[Stored data]
+++

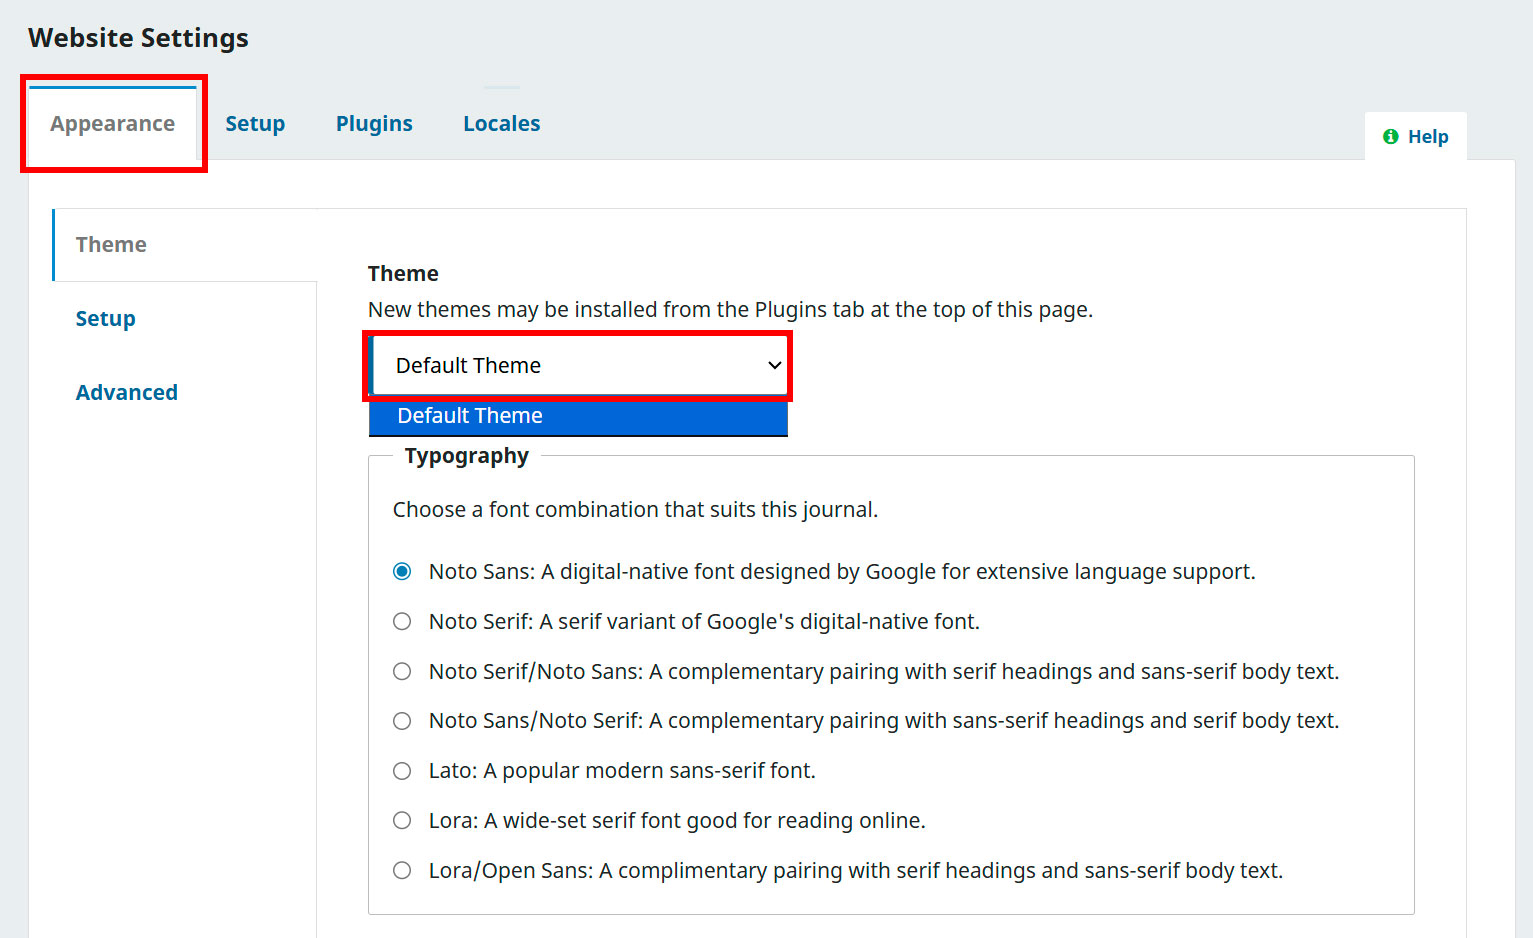Viewport: 1533px width, 938px height.
Task: Choose the Lora serif font option
Action: coord(402,821)
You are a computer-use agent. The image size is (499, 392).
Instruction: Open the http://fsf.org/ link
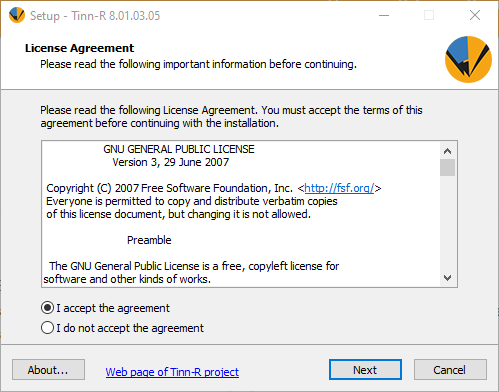coord(339,188)
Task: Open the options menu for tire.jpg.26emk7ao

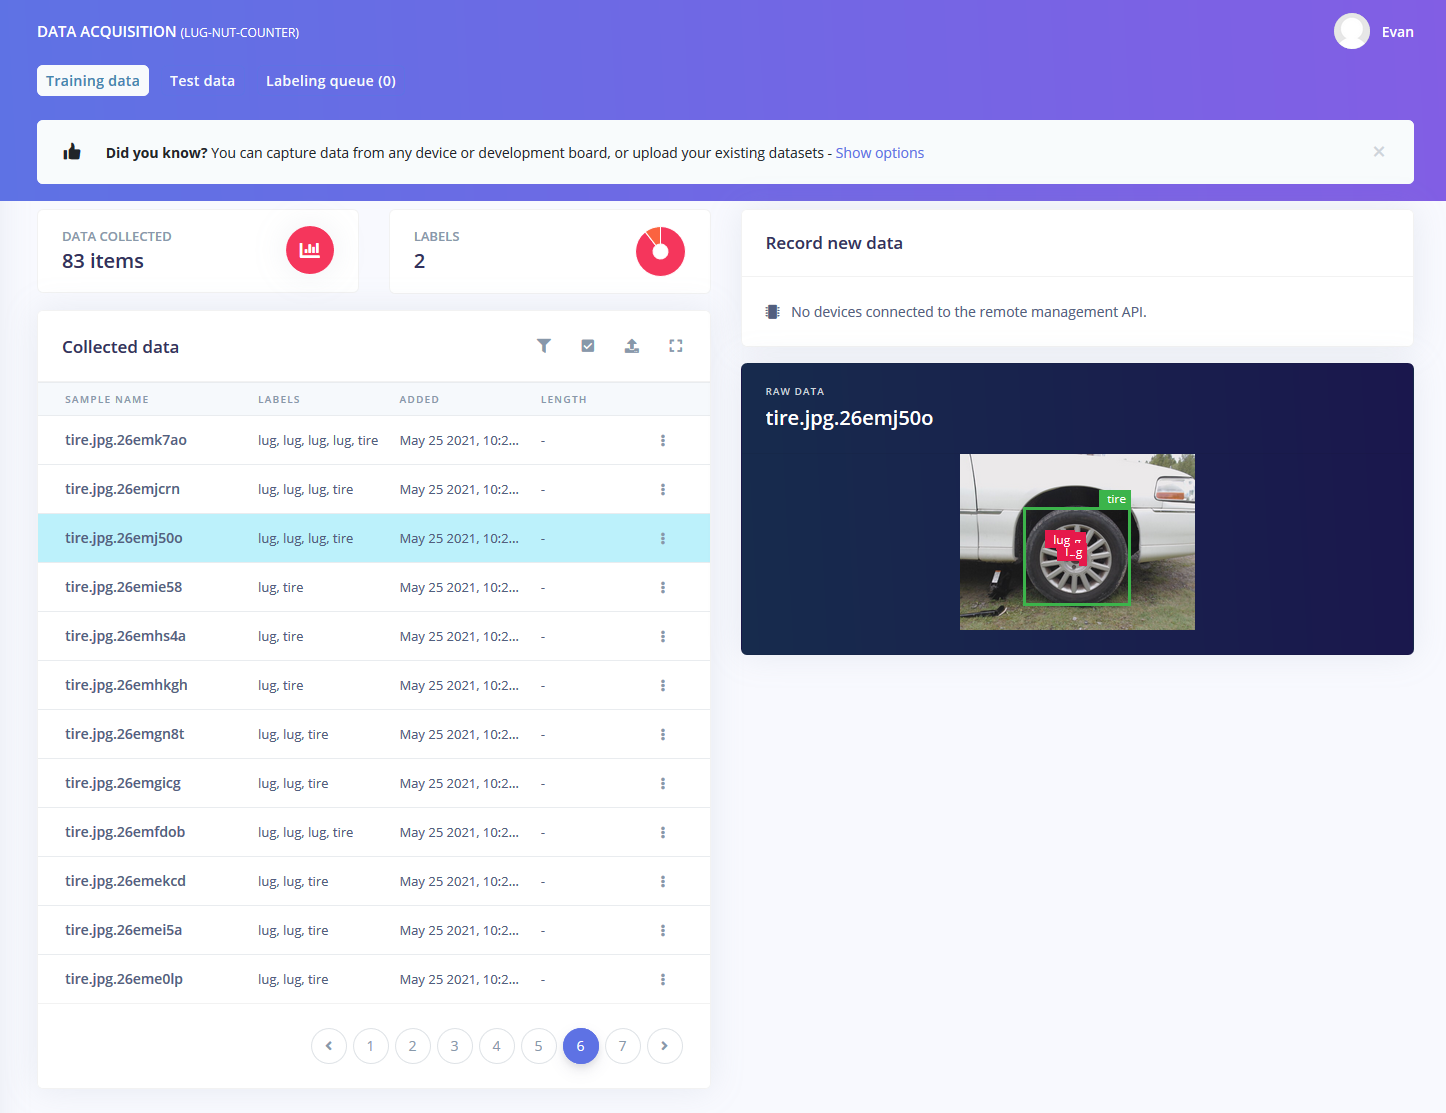Action: pyautogui.click(x=663, y=440)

+++

Set down only the lines from the one with "Task: Open the" through the end of the entries, exactly as they appear, leaving out each picture.

Task: Open the options menu for tire.jpg.26emk7ao

Action: pyautogui.click(x=663, y=440)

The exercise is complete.